Bozek is critically interested in both. She knows, with Blanchot, that the disaster cannot be known. We can only approach its edges. Here are corpses in the wreckage, sprawled such that they resemble—in already a kind of therapeutic denial—broken puppets: “the marionette wires, cracked wooden faces, bloody hair.” Bozek imagines the baffled perspectives of the birds, but knows that such a tone of fable already numbs us to the event. Her disaster, at the center of this book, is explicitly military, a human event, intended, planned, strategic as surgery. But it plays out like a fairytale. A soldier shows up and tells stories, in response to which the populace falls dead asleep. “He told the citizens stories of quiet insects of soft foods of hair-limbs of lazy of red trees of porch chairs....” etc. “And from the collective weight of so many eyelids collapsing, the pilings started to sink.” The soldier is like a shaman, standing in “the center of each town and his stories spiraled outward. The few who tried to flee were held by his soothing voice.” He “whispered stories of wind of honey of old trees of porch chairs of loose sleeves of long hair of wind of warm rain,” and “The ground grew heavy” with all the sleeping.

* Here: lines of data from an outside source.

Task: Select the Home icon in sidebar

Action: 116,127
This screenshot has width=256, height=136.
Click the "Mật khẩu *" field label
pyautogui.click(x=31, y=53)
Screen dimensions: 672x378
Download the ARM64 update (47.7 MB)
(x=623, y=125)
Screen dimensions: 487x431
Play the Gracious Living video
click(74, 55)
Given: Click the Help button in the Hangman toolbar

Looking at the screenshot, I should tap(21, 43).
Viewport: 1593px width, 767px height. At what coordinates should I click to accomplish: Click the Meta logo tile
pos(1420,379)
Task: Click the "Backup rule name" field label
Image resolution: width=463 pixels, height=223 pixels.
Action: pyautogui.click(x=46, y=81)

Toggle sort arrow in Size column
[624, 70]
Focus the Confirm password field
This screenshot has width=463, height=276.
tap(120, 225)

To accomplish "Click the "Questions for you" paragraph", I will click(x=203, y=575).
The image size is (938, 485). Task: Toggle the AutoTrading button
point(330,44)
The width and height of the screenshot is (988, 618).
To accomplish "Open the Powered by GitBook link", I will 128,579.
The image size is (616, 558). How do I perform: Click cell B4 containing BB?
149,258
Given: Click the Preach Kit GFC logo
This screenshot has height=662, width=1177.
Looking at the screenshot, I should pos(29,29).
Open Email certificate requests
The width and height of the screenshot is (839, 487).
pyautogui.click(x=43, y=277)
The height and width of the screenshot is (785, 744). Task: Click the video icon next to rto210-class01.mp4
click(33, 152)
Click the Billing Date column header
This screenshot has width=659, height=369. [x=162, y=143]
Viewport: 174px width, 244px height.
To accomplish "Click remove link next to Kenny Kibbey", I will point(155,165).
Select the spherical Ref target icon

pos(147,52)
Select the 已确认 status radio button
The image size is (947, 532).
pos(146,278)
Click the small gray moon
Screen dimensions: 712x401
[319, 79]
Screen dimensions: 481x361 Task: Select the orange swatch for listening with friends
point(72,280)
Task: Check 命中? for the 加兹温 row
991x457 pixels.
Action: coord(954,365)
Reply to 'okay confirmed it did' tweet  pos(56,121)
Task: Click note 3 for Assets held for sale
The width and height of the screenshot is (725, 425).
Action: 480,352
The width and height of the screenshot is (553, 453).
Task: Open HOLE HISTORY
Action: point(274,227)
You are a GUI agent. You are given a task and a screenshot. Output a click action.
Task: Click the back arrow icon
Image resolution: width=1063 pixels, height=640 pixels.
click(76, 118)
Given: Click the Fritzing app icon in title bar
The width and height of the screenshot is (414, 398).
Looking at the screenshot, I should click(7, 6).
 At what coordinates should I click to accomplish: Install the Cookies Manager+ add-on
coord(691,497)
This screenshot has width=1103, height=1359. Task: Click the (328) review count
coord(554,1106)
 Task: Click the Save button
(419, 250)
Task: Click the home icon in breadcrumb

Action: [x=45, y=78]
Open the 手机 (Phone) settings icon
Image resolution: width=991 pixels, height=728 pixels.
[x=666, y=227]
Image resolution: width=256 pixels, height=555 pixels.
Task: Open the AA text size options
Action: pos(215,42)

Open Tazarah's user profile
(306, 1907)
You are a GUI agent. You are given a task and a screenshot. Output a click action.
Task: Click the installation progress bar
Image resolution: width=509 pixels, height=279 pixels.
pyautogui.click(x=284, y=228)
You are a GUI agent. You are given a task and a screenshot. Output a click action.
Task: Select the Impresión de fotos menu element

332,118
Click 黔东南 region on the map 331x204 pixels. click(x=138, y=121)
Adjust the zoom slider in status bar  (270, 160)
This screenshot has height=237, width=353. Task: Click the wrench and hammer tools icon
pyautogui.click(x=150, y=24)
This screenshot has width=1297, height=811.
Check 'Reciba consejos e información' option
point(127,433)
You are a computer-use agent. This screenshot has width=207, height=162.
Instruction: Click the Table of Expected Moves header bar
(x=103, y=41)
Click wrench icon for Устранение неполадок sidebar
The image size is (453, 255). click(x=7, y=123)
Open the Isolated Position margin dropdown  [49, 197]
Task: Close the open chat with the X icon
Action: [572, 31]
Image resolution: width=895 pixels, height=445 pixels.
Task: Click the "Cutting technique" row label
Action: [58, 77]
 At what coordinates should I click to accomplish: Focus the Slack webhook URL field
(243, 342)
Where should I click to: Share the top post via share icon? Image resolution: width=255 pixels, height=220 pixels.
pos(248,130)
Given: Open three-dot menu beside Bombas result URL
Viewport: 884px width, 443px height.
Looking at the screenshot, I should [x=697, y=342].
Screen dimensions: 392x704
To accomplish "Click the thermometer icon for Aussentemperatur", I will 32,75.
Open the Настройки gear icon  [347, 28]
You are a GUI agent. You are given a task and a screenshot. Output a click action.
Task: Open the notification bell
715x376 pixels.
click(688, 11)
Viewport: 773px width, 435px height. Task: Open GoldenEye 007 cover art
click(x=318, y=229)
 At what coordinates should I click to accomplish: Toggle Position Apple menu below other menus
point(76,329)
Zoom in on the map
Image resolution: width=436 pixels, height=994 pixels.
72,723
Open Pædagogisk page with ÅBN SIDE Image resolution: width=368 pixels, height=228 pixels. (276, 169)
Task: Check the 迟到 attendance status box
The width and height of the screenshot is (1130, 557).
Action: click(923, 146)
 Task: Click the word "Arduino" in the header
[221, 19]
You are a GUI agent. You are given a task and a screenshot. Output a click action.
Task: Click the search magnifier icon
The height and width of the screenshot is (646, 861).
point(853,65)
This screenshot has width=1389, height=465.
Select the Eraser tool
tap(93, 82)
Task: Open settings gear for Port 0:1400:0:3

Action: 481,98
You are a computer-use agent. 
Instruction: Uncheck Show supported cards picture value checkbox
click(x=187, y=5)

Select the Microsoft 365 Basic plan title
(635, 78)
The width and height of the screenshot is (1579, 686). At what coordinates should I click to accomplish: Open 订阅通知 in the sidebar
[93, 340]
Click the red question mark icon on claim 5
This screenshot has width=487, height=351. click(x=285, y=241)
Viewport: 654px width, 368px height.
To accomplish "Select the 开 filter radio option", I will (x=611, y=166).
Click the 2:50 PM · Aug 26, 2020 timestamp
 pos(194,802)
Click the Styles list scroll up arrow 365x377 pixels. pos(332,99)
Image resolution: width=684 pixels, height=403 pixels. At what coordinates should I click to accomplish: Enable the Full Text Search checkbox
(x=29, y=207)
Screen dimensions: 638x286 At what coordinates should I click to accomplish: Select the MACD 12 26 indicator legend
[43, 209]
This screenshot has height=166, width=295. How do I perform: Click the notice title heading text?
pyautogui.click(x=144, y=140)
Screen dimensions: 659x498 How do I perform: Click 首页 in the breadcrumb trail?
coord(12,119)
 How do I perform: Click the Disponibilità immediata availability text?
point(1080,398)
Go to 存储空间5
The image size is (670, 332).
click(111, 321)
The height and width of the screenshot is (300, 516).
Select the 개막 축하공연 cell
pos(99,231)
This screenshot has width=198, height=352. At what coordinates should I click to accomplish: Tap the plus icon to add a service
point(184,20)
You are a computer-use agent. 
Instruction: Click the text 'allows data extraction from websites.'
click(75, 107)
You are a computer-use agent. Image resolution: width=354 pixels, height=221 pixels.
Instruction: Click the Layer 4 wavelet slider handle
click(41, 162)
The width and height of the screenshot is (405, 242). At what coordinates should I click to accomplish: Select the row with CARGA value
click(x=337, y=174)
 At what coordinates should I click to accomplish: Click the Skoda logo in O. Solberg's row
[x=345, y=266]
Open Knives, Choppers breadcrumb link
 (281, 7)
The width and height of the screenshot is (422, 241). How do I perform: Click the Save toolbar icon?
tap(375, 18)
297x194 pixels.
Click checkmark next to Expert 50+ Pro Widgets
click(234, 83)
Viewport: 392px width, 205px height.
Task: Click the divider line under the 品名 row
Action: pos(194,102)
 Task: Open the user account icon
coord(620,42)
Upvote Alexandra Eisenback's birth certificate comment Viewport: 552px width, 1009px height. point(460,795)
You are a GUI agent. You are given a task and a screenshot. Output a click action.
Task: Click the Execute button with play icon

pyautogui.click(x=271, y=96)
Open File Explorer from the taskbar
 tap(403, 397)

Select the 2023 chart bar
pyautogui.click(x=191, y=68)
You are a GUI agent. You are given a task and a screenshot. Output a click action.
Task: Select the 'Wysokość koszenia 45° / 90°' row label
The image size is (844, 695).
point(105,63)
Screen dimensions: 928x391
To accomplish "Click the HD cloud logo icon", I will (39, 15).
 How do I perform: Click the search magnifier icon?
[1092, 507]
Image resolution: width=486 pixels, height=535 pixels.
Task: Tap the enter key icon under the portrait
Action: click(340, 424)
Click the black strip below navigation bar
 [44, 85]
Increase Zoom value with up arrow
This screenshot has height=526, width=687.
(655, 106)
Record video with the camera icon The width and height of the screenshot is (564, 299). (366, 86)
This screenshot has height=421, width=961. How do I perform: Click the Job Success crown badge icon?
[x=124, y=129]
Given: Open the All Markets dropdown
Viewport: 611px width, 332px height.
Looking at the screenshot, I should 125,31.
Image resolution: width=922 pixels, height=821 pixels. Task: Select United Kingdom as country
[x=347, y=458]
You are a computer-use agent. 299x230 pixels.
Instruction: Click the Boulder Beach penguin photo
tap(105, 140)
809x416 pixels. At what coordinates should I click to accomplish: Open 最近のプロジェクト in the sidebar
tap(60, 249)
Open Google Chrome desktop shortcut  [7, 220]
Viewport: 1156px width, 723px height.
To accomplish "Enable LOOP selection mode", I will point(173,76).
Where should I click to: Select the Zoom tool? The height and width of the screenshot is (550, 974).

But how do we know the disaster except through myths, from songs handed down? Bozek is concerned, too, with the control of such telling. She gives us a Lone Survivor, who must deal, ultimately, with the bureaucracy of the recovery industry in its myriad forms. First, the disaster must be made official, in triplicate. The Lone Survivor, still dazed, notes the absurdity of it all: “On the property damage claim, I may say, instead, that I had a dog of such uncertain origin that I’ll accept any brown thing between 30 and 50 pounds.” Next, there must be “closure,” that sinister contemporary buzzword. The Lone Survivor is enlisted in the process of memorialization, wary of an Oklahoma City-type tourist attraction/event: “I quickly reject statues, obelisks, all forms monumental in their ideology. Worse still, I imagine children visiting a memorial museum to experience sensory simulations of atrocity or to reenact victimhood bodily.” The alternative, as Bozek describes in the notes at the end of this book, is informed in part by the Hamburg anti-fascism monument, a lead column onto which visitors are invited to inscribe their names, committing themselves to resist such a way of thinking. A memorial that refuses to allow passivity, or at least attempts such a refusal; a place marking actions, not “an event.” This is key to Bozek’s ethical project here, that the sort of disaster she’s interested in is caused. Human deeds—and thinking, worldviews and performances of them—lead to these collections of what gets left behind:

family photographs, pet birds, diaries, plates of half-eaten food, threadbare pajamas, little boxes of extra buttons, travel guides, chopsticks, game systems, power tools, picture books, flowering plants, bank cards, trophies, underthings, new toothbrushes for future guests....

There is a hope here—and an exploration, dexterous and persistent—that literature in its varied forms might help prevent rather than patch up. Might not art, rather than coming after the war, do real work to help us avoid such actions?